To meet criterion 3, the hash should
be at least 128 bits long, preferably more. To meet criterion 4, the hash must
mangle the bits very thoroughly, not unlike the symmetric-key encryption
algorithms we have seen.
Computing a message digest from a
piece of plaintext is much faster than encrypting that plaintext with a public-key
algorithm, so message digests can be used to speed up digital signature
algorithms. To see how this works, consider the signature protocol of Fig. 8-18 again. Instead of signing P with KBB
(A, t, P), BB now computes the message digest by applying MD to P, yielding MD(P).
BB then encloses KBB (A, t, MD(P)) as the fifth item in the list
encrypted with KB that is sent to Bob, instead of KBB (A,
t, P).
If a dispute arises, Bob can produce
both P and KBB (A, t, MD(P)). After Big Brother has decrypted it for
the judge, Bob has MD(P), which is guaranteed to be genuine, and the alleged P.
However, since it is effectively impossible for Bob to find any other message
that gives this hash, the judge will easily be convinced that Bob is telling
the truth. Using message digests in this way saves both encryption time and
message transport costs.
Message digests work in public-key
cryptosystems, too, as shown in Fig. 8-20. Here, Alice first computes the message
digest of her plaintext. She then signs the message digest and sends both the
signed digest and the plaintext to Bob. If Trudy replaces P underway, Bob will
see this when he computes MD(P) himself.
A variety of message digest
functions have been proposed. The most widely used ones are MD5 (Rivest, 1992)
and SHA-1 (NIST, 1993). MD5 is the fifth in a series of message digests designed
by Ronald Rivest. It operates by mangling bits in a sufficiently complicated
way that every output bit is affected by every input bit. Very briefly, it
starts out by padding the message to a length of 448 bits (modulo 512). Then
the original length of the message is appended as a 64-bit integer to give a
total input whose length is a multiple of 512 bits. The last precomputation
step is initializing a 128-bit buffer to a fixed value.
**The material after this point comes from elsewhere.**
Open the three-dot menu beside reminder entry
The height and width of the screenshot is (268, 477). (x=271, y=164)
Now the computation starts. Each
round takes a 512-bit block of input and mixes it thoroughly with the 128-bit
buffer. For good measure, a table constructed from the sine function is also
thrown in. The point of using a known function like the sine is not because it
is more random than a random number generator, but to avoid any suspicion that
the designer built in a clever back door through which only he can enter.
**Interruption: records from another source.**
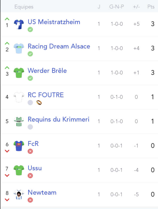
Task: Open the Ussu team page
Action: click(35, 168)
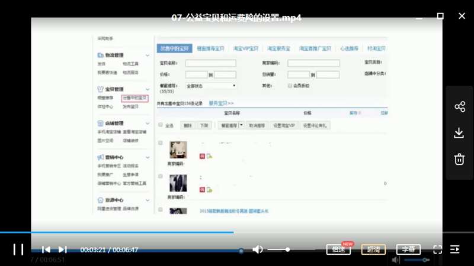Switch to the 出售中的宝贝 tab

[175, 48]
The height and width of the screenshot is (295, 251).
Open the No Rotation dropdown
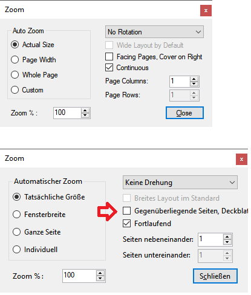click(154, 32)
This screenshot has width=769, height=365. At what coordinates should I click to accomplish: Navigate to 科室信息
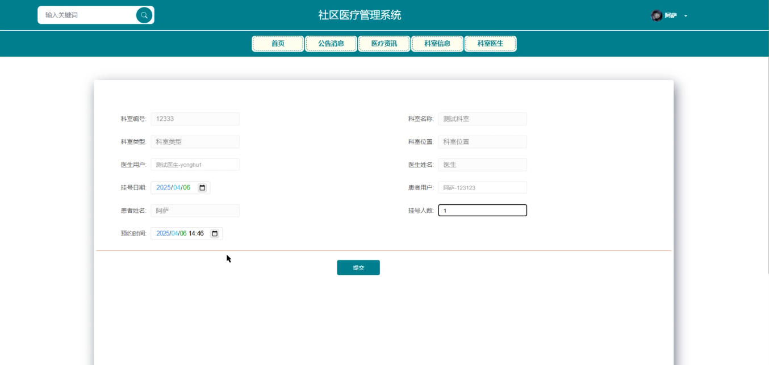point(437,43)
Remember that IBM's refusal to disclose the principles behind the design of the
S-boxes in DES led to a great deal of speculation about back doors. Rivest wanted
to avoid this suspicion. Four rounds are performed per input block. This
process continues until all the input blocks have been consumed. The contents
of the 128-bit buffer form the message digest.
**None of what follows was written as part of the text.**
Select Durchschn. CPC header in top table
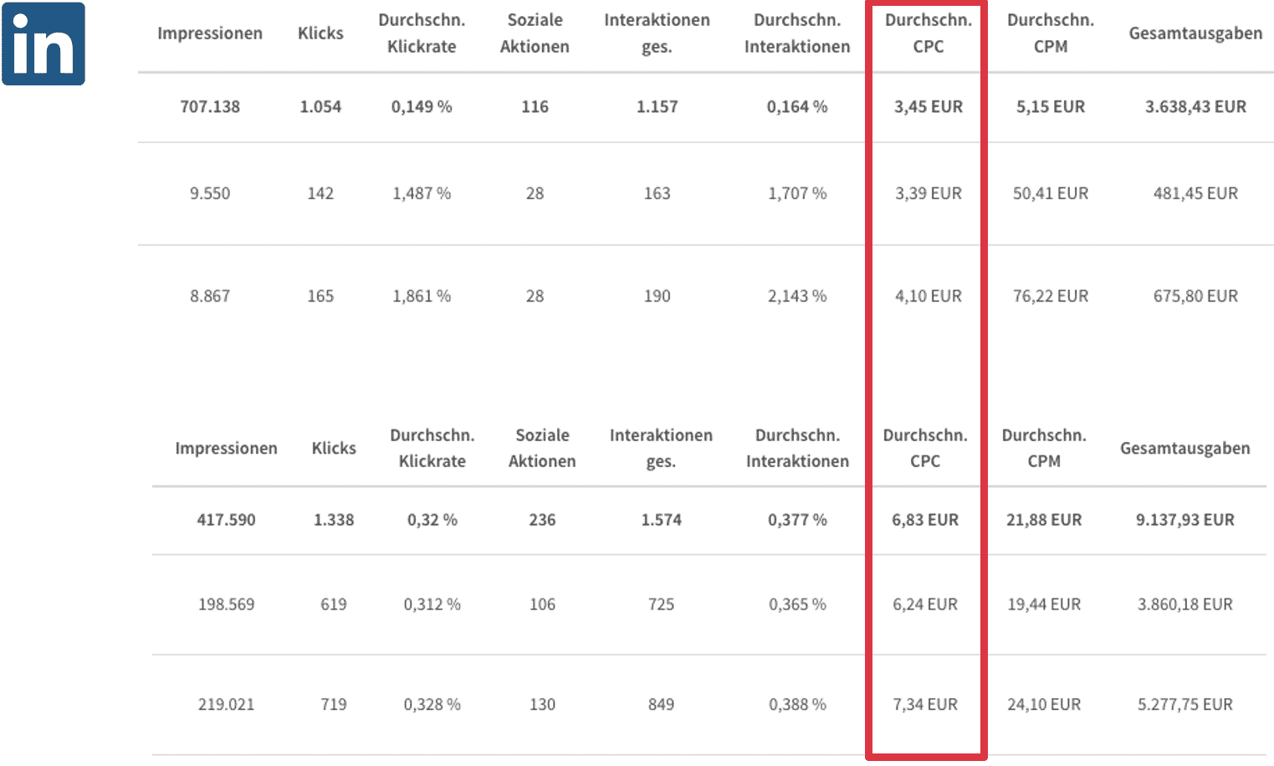The width and height of the screenshot is (1274, 766). click(929, 33)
MD5 has been around for over a
decade now, and many people have attacked it. Some vulnerabilities have been
found, but certain internal steps prevent it from being broken. However, if the
remaining barriers within MD5 fall, it may eventually fail. Nevertheless, at
the time of this writing, it was still standing.
The other major message digest
function is SHA-1 (Secure Hash Algorithm 1), developed by NSA and blessed by
NIST in FIPS 180-1. Like MD5, SHA-1 processes input data in 512-bit blocks,
only unlike MD5, it generates a 160-bit message digest. A typical way for Alice
to send a nonsecret but signed message to Bob is illustrated in Fig. 8-21. Here her plaintext message is fed into
the SHA-1 algorithm to get a 160-bit SHA-1 hash. Alice then signs the hash with
her RSA private key and sends both the plaintext message and the signed hash to
Bob.
After receving the message, Bob
computes the SHA-1 hash himself and also applies Alice's public key to the
signed hash to get the original hash, H. If the two agree, the message is
considered valid. Since there is no way for Trudy to modify the (plaintext)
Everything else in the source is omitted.